Trickier because Postgres is a **subchart of the gitea release**, so it must be
externalized from the gitea chart.

- [ ] Stand up a CNPG `Cluster` `pg17` in the `gitea` ns, PG major **17**
      (`imageName: ghcr.io/cloudnative-pg/postgresql:17`), same import approach:
      `databases: ["gitea"]`, `roles: ["*"]`, source =
      `gitea-postgresql.gitea.svc.cluster.local`, superuser secret from
      `kubectl get secret gitea-postgresql -n gitea -o jsonpath='{.data.postgres-password}'`.
- [ ] **Quiesce gitea during final cutover** (scale gitea deploy to 0) so the
      source DB is static, then run/refresh the import (or do a final `pg_dump`
      of `gitea` and restore into `pg17`) to avoid losing writes.
- [ ] Edit `non_argo_values/gitea_values.yaml`:
  - set `postgresql.enabled: false` (drop the bundled subchart)
  - point `gitea.config.database` at the CNPG service:
    ```yaml
    gitea:
      config:
        database:
          DB_TYPE: postgres
          HOST: pg17-rw.gitea.svc.cluster.local:5432
          NAME: gitea
          USER: gitea
          PASSWD: <from CNPG-managed secret pg17-app>
    ```
    (CNPG creates an app user/secret; either reuse the migrated `gitea` role or
    wire gitea to the `pg17-app` secret.)
- [ ] `helm upgrade gitea ...` (Recreate strategy already set). Bring gitea back
      up; verify login + that the GitOps repo (`admin/turingpi.git`) is intact —
      **Argo depends on this**, so validate before moving on.
- [ ] Decommission: once `postgresql.enabled: false` is live, the old
      `gitea-postgresql` StatefulSet is removed by the chart; delete leftover
      PVC `data-gitea-postgresql-0` after confirming the new DB is good.

---

## Rollback

- Old instances stay intact until the explicit decommission steps — to roll
  back, just point the consumer/gitea config back at the original
  `*-postgresql` service. Keep the `pg_dumpall` files until both soaks pass.

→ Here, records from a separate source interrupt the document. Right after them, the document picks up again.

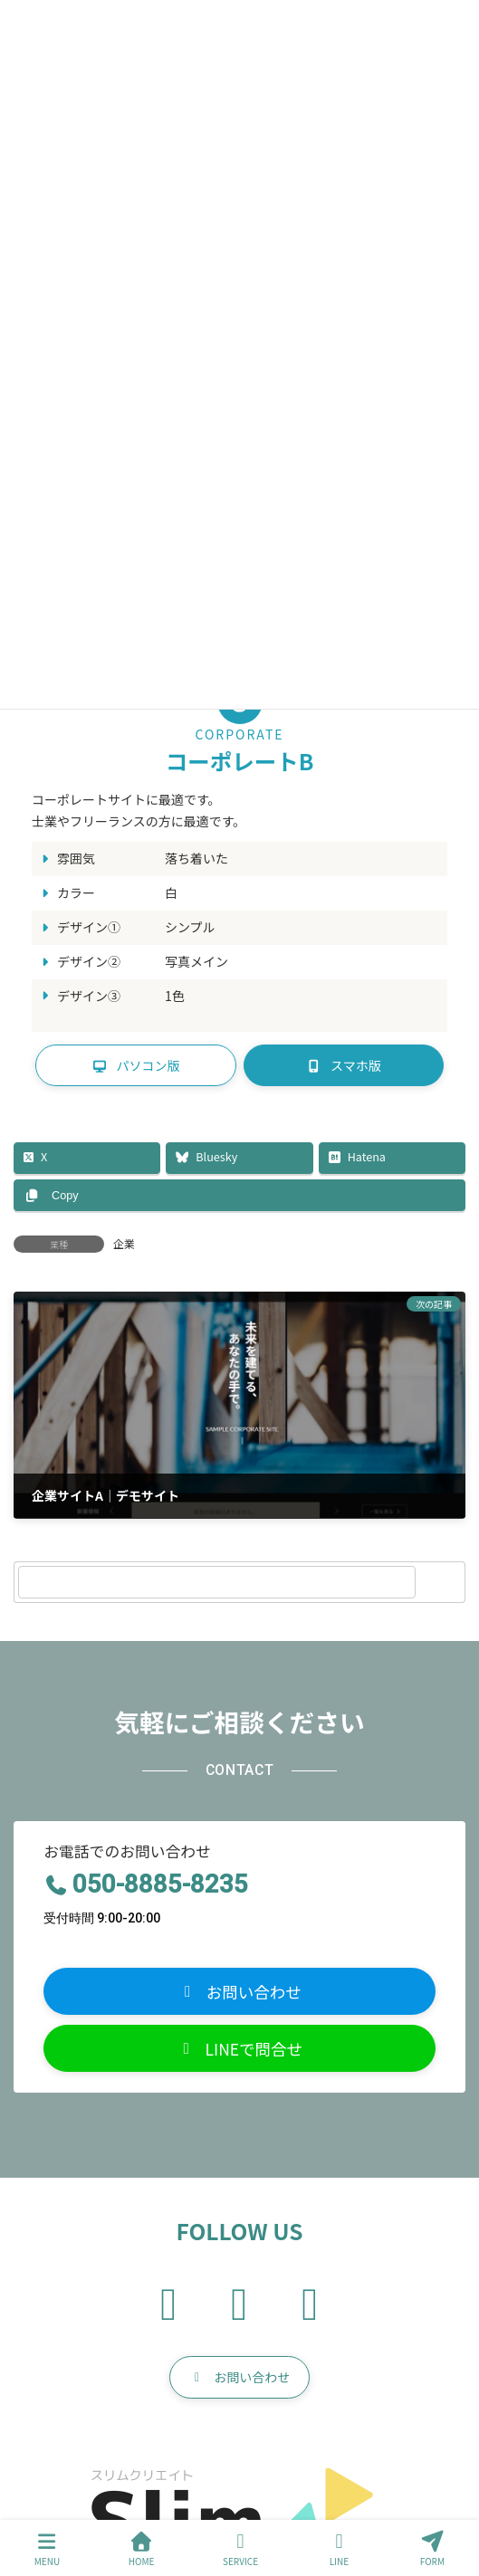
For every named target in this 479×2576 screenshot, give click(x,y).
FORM (432, 2549)
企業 (124, 1243)
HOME (142, 2549)
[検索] (443, 1582)
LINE (339, 2549)
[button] (135, 1065)
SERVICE (240, 2549)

## Open questions / decisions

- [ ] NFS vs local storage for DB PVCs (perf + RWO behavior on node loss).
- [ ] HA (`instances: 1` vs `3`) given Pi resource limits.
- [ ] Backups: configure CNPG scheduled backups (Barman to NFS or object store)
      as part of this — replaces whatever (if any) backup the Bitnami charts did.
- [ ] Confirm exact per-app DB connection config for the 5 consumers of `pgsql`
      before cutover (where each *arr stores its Postgres host/creds).